A few traps are worth highlighting because they have caught almost every team we have worked with.
Reservation and Savings Plan attribution at the boundary. When an RI or SP applies to multiple linked accounts, FOCUS handles the attribution slightly differently than CUR. Spot-check the boundary cases.
Refunds that span billing periods. Refunds issued in month N for charges in month N-1 are placed differently in FOCUS than in CUR. Year-over-year comparisons can be off by a small but non-zero amount until you account for this.
Marketplace charges. Third-party software purchased through the AWS Marketplace appears in both schemas but with different metadata structure. Reports that filter out marketplace spend will need new filters.

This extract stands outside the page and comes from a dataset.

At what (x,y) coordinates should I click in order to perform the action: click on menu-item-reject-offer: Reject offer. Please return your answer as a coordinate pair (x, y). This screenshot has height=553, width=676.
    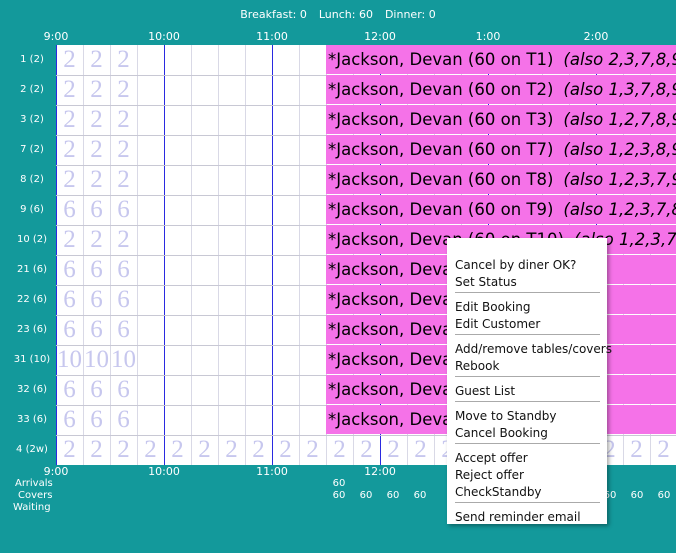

Custom tags with special characters. CUR sanitises tag column names. FOCUS preserves them in the JSON map. Tags with hyphens, dots, or unicode characters may have been silently renamed in your old reports and now show up with their original keys. Worth a sweep before cutover. For teams new to FOCUS, our overview of the FOCUS specification provides the conceptual grounding before you dive into the migration mechanics. We also recommend reviewing our cloud cost allocation strategies guide and our companion piece on FinOps tooling stack reference architecture before designing the post-migration data flow. For the engineering side, our notes on cost-aware engineering culture explain how to keep teams engaged through a long migration.
The CUR-to-FOCUS migration is one of those rare changes that is genuinely worth doing well. The new schema is cleaner, the cross-cloud story is real, and the long-term reduction in custom tooling is significant. The migration is also more invasive than it looks, and the teams that treat it as a checkbox exercise will discover the sharp edges in production. We recommend starting now, running the migration in parallel, validating against your existing reports for a full billing cycle, and decommissioning CUR only when every downstream consumer has been verified. Done well, the migration takes a quarter. Done badly, it takes a year and produces three months of dashboard incidents along the way. The choice is yours, and the window is short.
AWS has not committed to a hard end-of-life date for CUR, but the strong signalling is that new features will only be added to FOCUS exports. Treat CUR as a legacy format and plan accordingly
For practical purposes, yes. Every field that drives a meaningful cost decision in CUR has an equivalent in FOCUS 1.2, sometimes with a different name or structure. A handful of AWS-specific fields are not present, but they are rarely used.
You can, and we recommend it during the migration window. The marginal cost of dual-export is small. Long term, running both adds complexity without value, so plan to decommission CUR once the migration is verified.
FOCUS normalises across all three hyperscalers, so the schema is identical. Provider-specific concepts that do not have cross-cloud equivalents are placed in dedicated extension columns that do not break the standard schema.